Secondo la legge sul diritto d’autore (LDA) le opere dell’ingegno sono espressioni di carattere creativo del lavoro intellettuale appartenenti alla letteratura, alla musica, alle arti figurative, all'architettura, al teatro ed alla cinematografia, qualunque ne sia il modo o la forma di espressione.

Accanto alla nozione di opera dell'ingegno è importante precisare i requisiti giuridici per la protezione della stessa: essi sono l’originalità e la creatività, nel senso che l'opera deve rappresentare un qualcosa di innovativo e non meramente ripetitivo rispetto alla realtà preesistente; occorre cioè che sia diversa (originale) e nuova (creativo) rispetto all'esistente.

Queste caratteristiche, tra l’altro, conferiscono all’opera autonoma capacità distintiva rispetto a quelle preesistenti e ciò anche al fine di non trarre in inganno i fruitori in relazione al vero autore.
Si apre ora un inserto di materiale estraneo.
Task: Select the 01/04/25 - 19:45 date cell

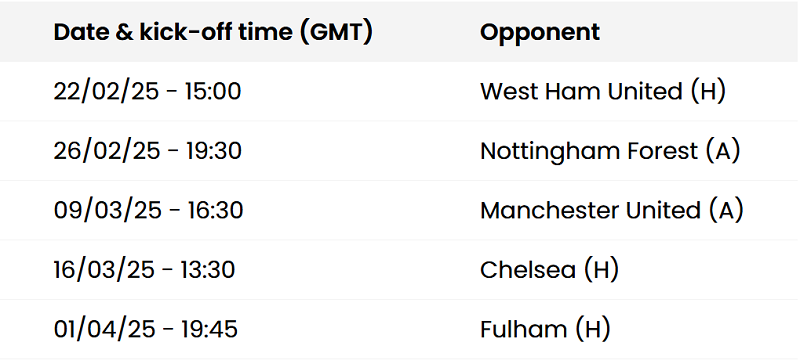Action: coord(145,329)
In altri termini occorre l'individualità della rappresentazione, ossia l'idoneità dell'opera ad esprimere in modo personale un sentimento, un'idea, un  fatto.

Per meglio precisare la portata e l'oggetto dei requisiti sopra descritti, si può citare il pensiero della Corte di Cassazione, la quale ha avuto modo di chiarire che originalità e novità non devono intendersi in senso esclusivamente sostanziale (cioè con riferimento solo al contenuto, tema o argomento dell’opera), ma possono riguardare anche la forma dell'esposizione del lavoro intellettuale. Dunque, prosegue la Corte, anche notizie già di dominio pubblico possono costituire oggetto di un opera tutelabile dal diritto di autore purché esse siano espresse in un modo che esprima l'apporto di una elaborazione personale dell'autore.

La Corte, in base a tali principi, ha affermato nella stessa sentenza che la protezione propria del diritto di autore va riconosciuta anche ad un catalogo di merci, quando l'esposizione presenti elementi apprezzabili di creatività consistenti nella sistemazione ed organizzazione delle notizie in base a  criteri dotati di una certa originalità, e non in base a semplici  criteri alfabetici e cronologici.

In sintesi, solo la creazione intellettuale originale e creativa (non importa se nella forma o nel contenuto) è definibile come opera dell'ingegno tutelata dalla legge.